- _Excerpt to read_

::::::::::

Moral and immoral, religious and secular, he’s saying there is no difference. In fact, in the beginning he says, “… alike are under sin.” What does that mean? If you want to understand what that means, you can scroll to the bottom of the text, where it says in verse 19, “… the whole world [is] held accountable to God.”

The word accountable means liable. It’s a judicial word. It means liable for punishment. What he’s saying is, no matter who you are, no matter what your record, no matter whether you’ve lived a life of altruism and compassion and service or a life of cruelty and exploitation, we’re all alike. We’re all condemned. We’re all lost. We all deserve to be rejected by God. That’s what he’s saying.

How could that be? That’s actually getting to the next point. Let me remind you of what we even know from last week in looking at Romans 2. Paul is saying a criminal robbing and murdering people and a moral, religious, upright Pharisee who thinks because of his good deeds and his righteousness God owes him blessing and people owe him respect …

Paul is saying as different as those look on the surface, underneath those are both expressions of the same radical self-centeredness, radical self-absorption, that is sin. Now how that can be we’ll get to in a second, but here’s what I want you to see. When Paul says “all alike,” and, “Are they any better than us? Not at all!” this is radical egalitarianism. I want you to see the implications of this. Let me give you two implications.

The first implication is if you’re looking at Christianity, and I know some of you are, if you’re thinking about Christianity like, “Well, what is this about?” if you’re exploring it, if you want to know more about it, almost always you come unconsciously with a preliminary model already determined in your mind for how this is going to work.

Basically, most people come to Christianity saying, “We’re going to explore this,” and you start to say, “Okay, somehow there’s some things, this and that, I must do for God, and if I do this and that for God, then God will be obliged to do this and that for me. That’s how spirituality works. If I do this and that for God, God will do this and that for me.” That’s the model in your head. You kind of assume it. You think you’re exploring, though you’ve already assumed that model. What you’re actually exploring, you think, is what the this and the that are.

Most people think, “Well, spirituality works like this. There is some kind of life that is considered a good life, and I must adopt it. There is a kind of life that is a bad life, and I must reject it. Then if I adopt a good life and reject and abandon the bad life, then God will do this and that. I’m just trying to find out what is a good life, what do I have to stop doing, what do I have to start doing, what will God do.”

That’s what you think of exploring. But I want you to see the model is wrong. Hear me. Whatever Paul is talking about when he calls people to become Christians and receive salvation, whatever Jesus is calling us to do when he calls us to take salvation, they can’t be calling us to simply stop bad living and start good living, because he’s saying here the people who live good are no better than the people who live bad. They’re all spiritually lost. Spiritually speaking, they’re in the very same place.

So if you think what it means to become a Christian is, “There are certain things I have to stop doing and certain things I have to start doing, then God will bless me,” you’re wrong. What is it then? I’m just trying to get you to see that because you come in with a grid, it doesn’t actually understand or accept this, because there’s nobody who believes this except Christians. No other worldview, no other religion, no other philosophy says anything like this.

The fact is that whatever it is Jesus and Paul are calling you to in order to get salvation, it’s nothing like anything you can conceive of. You’re going to have to listen really carefully, because it’s not on your mental map. Whatever it is, it is a category-buster. I just want you to recognize that. It’s unique. It’s different. It’s not what you expect, and you’re going to have to listen carefully.

::::::::::

- _Stated problem_
From the sermon excerpt on Romans, copy word for word the passage that opens with the words containing "So if you think" and closes with "to listen carefully.". The material plays no part in this.

- _Stored data_
::::::::::

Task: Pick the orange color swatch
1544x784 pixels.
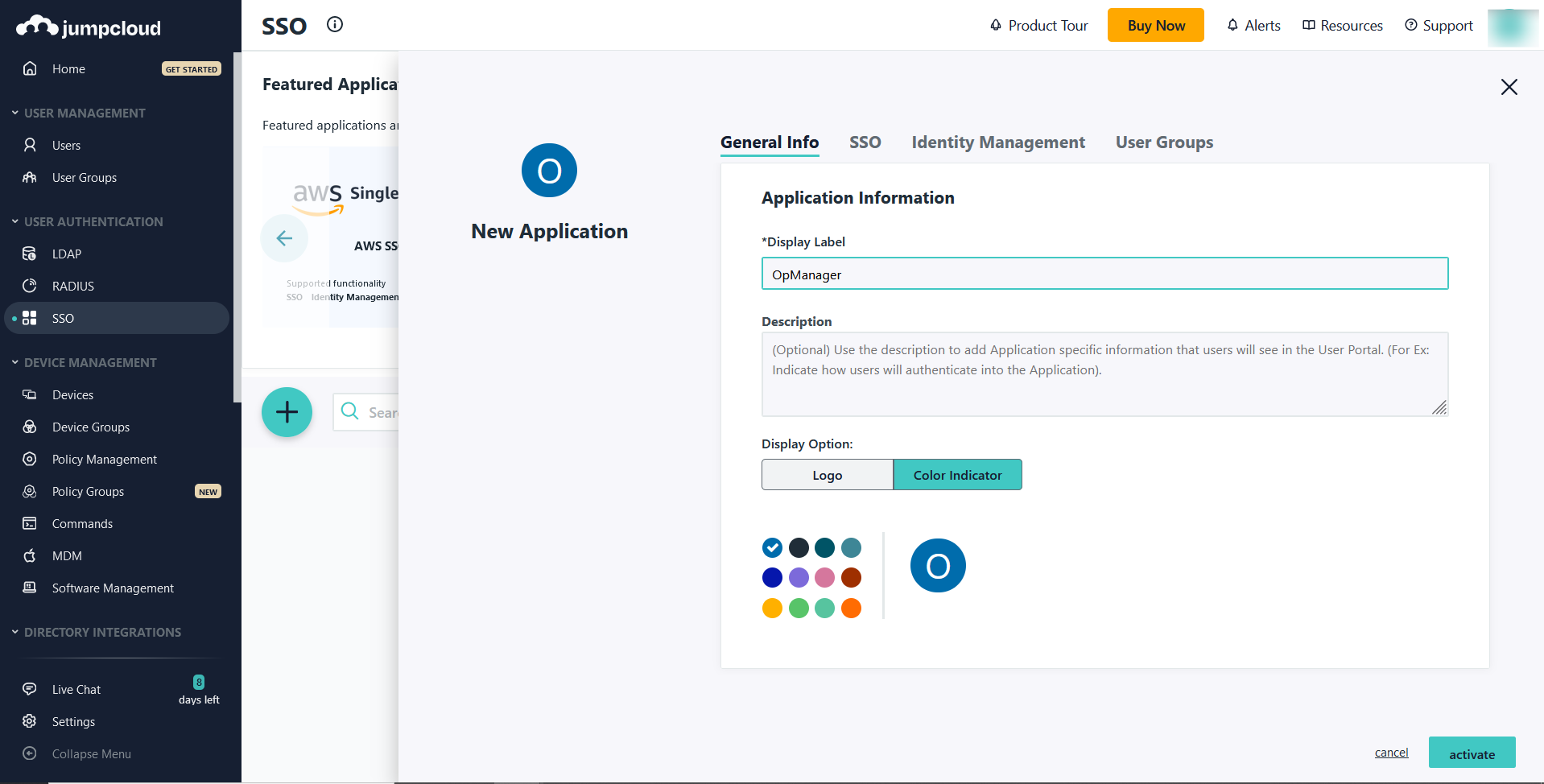Action: tap(851, 608)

::::::::::

- _Output of the task_
So if you think what it means to become a Christian is, “There are certain things I have to stop doing and certain things I have to start doing, then God will bless me,” you’re wrong. What is it then? I’m just trying to get you to see that because you come in with a grid, it doesn’t actually understand or accept this, because there’s nobody who believes this except Christians. No other worldview, no other religion, no other philosophy says anything like this.

The fact is that whatever it is Jesus and Paul are calling you to in order to get salvation, it’s nothing like anything you can conceive of. You’re going to have to listen really carefully, because it’s not on your mental map. Whatever it is, it is a category-buster. I just want you to recognize that. It’s unique. It’s different. It’s not what you expect, and you’re going to have to listen carefully.